Web application visualising connections between bands, artists and genres.
Overview
Ensemble uses Wikipedia as a data source by scraping metadata for a given query and recursively visiting relevant links. These relationships are dynamically built up as an adjacency list before being formatted for client consumption once a given degree-of-separation is met.
Stack
Ensemble is built using the following technologies:
Client
- Svelte + Sveltekit - Client framework
- Tailwind + DaisyUI - Styling
- Cytoscape - Graph rendering and searching
API
Performance testing
Graph relationships
In the band or artist graph, the following relationships are supported in addition to their corresponding data source in the Wikipedia website. The genre graph is a little different, where only genre nodes are currently included.
Degrees of Separation
To prevent infinite recursion, we need a hard limit how how many times to recursion cycles we'll complete when building the graph. In the Ensemble, this is limit is referred to as degrees of separation from the original target.
Pathfinding
Currently, Ensemble uses Cytoscape's implementation of the Floyd-Warshall search algorithm for finding the shortest paths between two nodes. Genre nodes are weighted slightly lower than band or artist nodes to discourage routing via genres for more interesting paths.
Concurrency
The initial approach when scraping information from Wikipedia and building up the graph was by sequentially visiting each node using depth-first search. This approach produced a bottleneck awaiting HTTP requests to Wikipedia to retrieve node metadata.

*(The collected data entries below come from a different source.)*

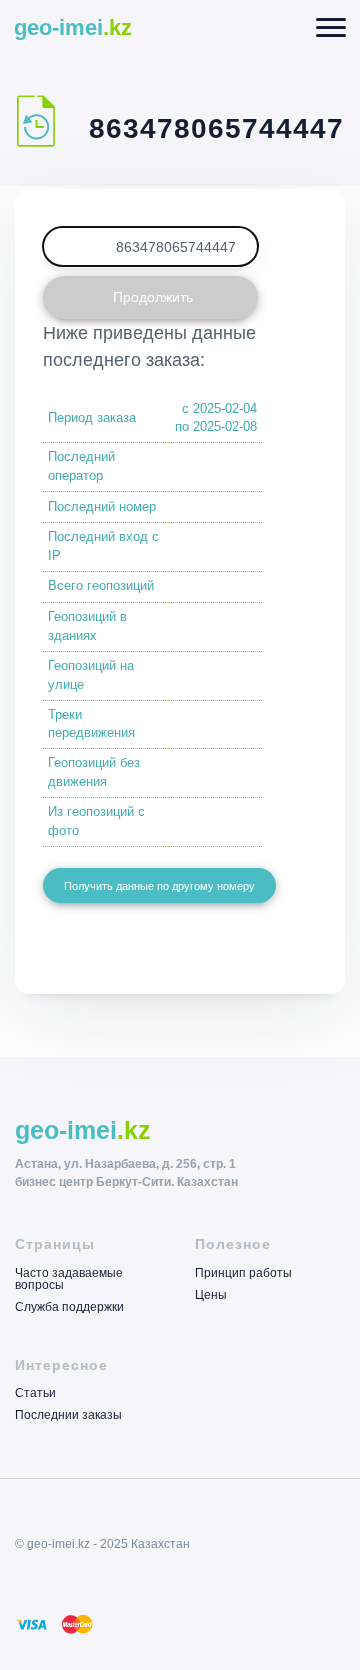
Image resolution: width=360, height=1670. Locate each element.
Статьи (35, 1393)
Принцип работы (243, 1273)
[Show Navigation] (331, 27)
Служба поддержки (69, 1306)
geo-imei (73, 27)
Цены (211, 1294)
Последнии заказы (68, 1414)
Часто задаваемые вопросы (69, 1279)
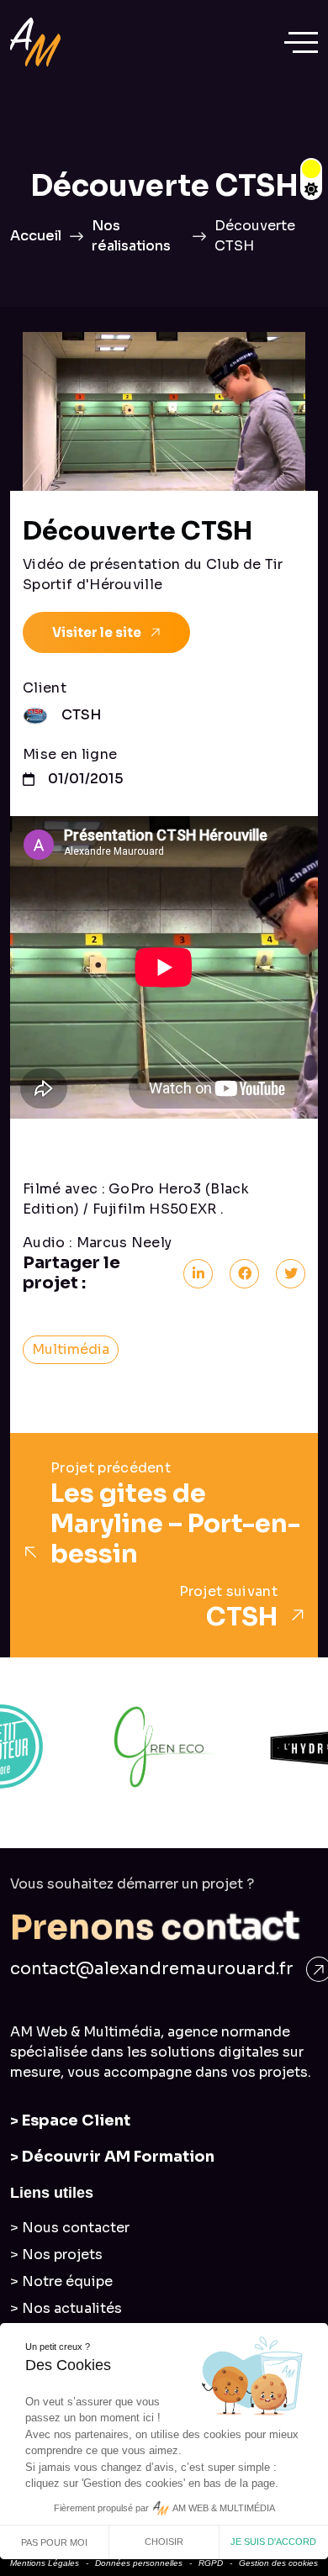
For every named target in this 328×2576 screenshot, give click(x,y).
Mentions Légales (44, 2563)
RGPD (210, 2563)
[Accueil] (35, 42)
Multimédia (70, 1349)
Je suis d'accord (273, 2541)
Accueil (35, 236)
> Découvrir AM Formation (112, 2156)
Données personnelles (139, 2563)
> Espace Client (70, 2120)
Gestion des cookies (278, 2563)
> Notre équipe (61, 2281)
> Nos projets (56, 2254)
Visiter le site (96, 632)
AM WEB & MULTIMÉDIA (223, 2508)
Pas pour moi (54, 2542)
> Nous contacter (70, 2227)
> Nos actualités (66, 2308)
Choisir (164, 2541)
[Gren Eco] (164, 1746)
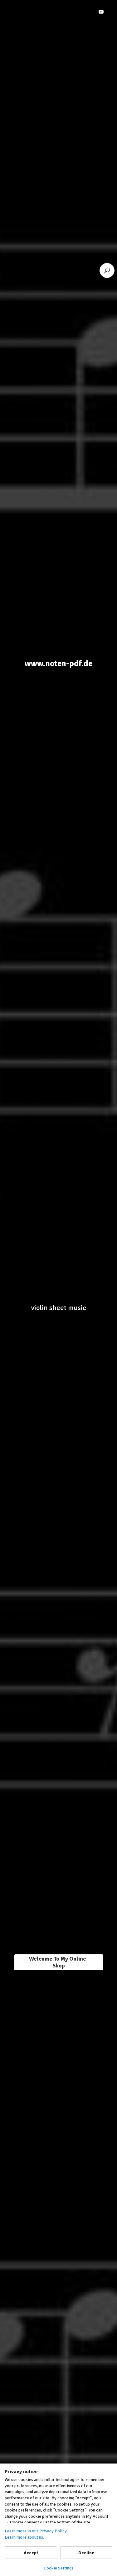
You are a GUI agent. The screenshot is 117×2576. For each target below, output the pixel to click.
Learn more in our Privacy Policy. (36, 2531)
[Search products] (107, 270)
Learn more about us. (24, 2537)
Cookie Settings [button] (58, 2568)
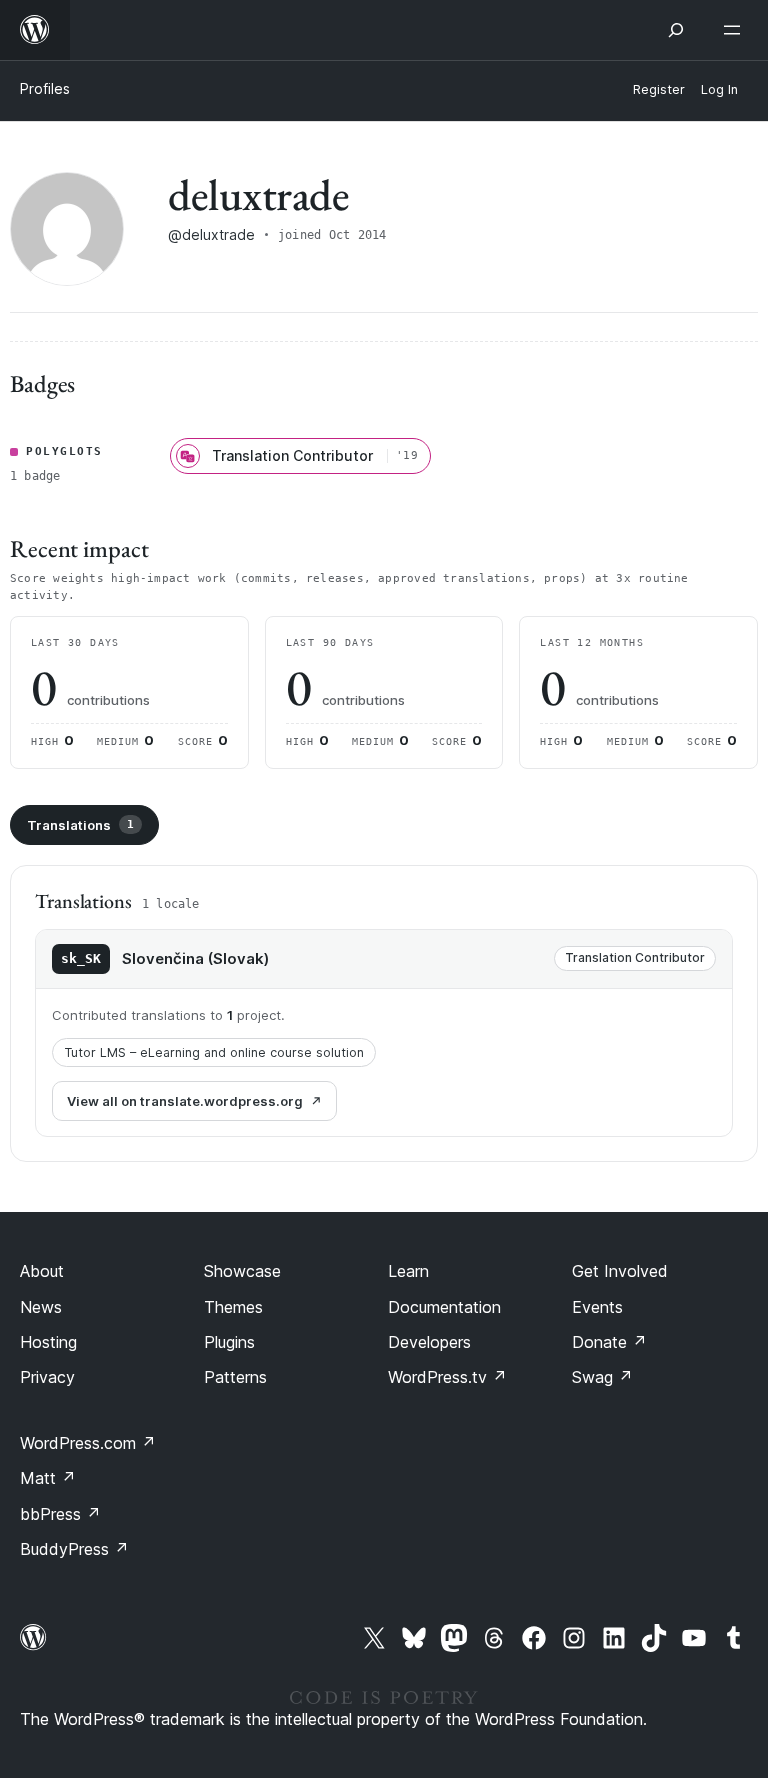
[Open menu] (736, 30)
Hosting (48, 1342)
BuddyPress (74, 1549)
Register (659, 89)
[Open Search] (676, 30)
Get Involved (620, 1271)
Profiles (45, 88)
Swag (602, 1377)
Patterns (235, 1377)
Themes (233, 1307)
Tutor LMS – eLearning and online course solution (214, 1052)
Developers (429, 1342)
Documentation (444, 1307)
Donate (609, 1342)
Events (597, 1307)
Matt (48, 1478)
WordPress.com (88, 1443)
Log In (719, 89)
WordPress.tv (447, 1377)
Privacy (47, 1377)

To address this HTTP request bottleneck, node visitations were parallelized using goroutines. This produced a secondary issue, where concurrent read and writes lead to data loss when compared to the graph produced sequentially.
To address concurrent read and write conflicts, graph updates were sequenced using a queue. A Go channel watches for queue entries and executes graph updates accordingly.
There are a couple of ways we can create thread-safe graphs in Golang; the sync
package comes with a concurrent-safe Map, or we can implement our own synchronisation using Mutex mutual exclusion locks. We decided to test both approaches to see which would yield the best results when compared to the sequential approach.
Performance testing
To evaluate which strategy and graph implementation performed the best, we created performance tests using K6. We tested for 3 different factors:
- Reliability - did data loss occur
- Latency - how long did the graph take to generate
- Request failure - did the response return a non-200 status code
These were also evaluated using different numbers of concurrent users and degrees of separation.
A custom test runner was built in Node to execute these tests and format the results in CSV for client display - the charted results can be viewed on the Ensemble website.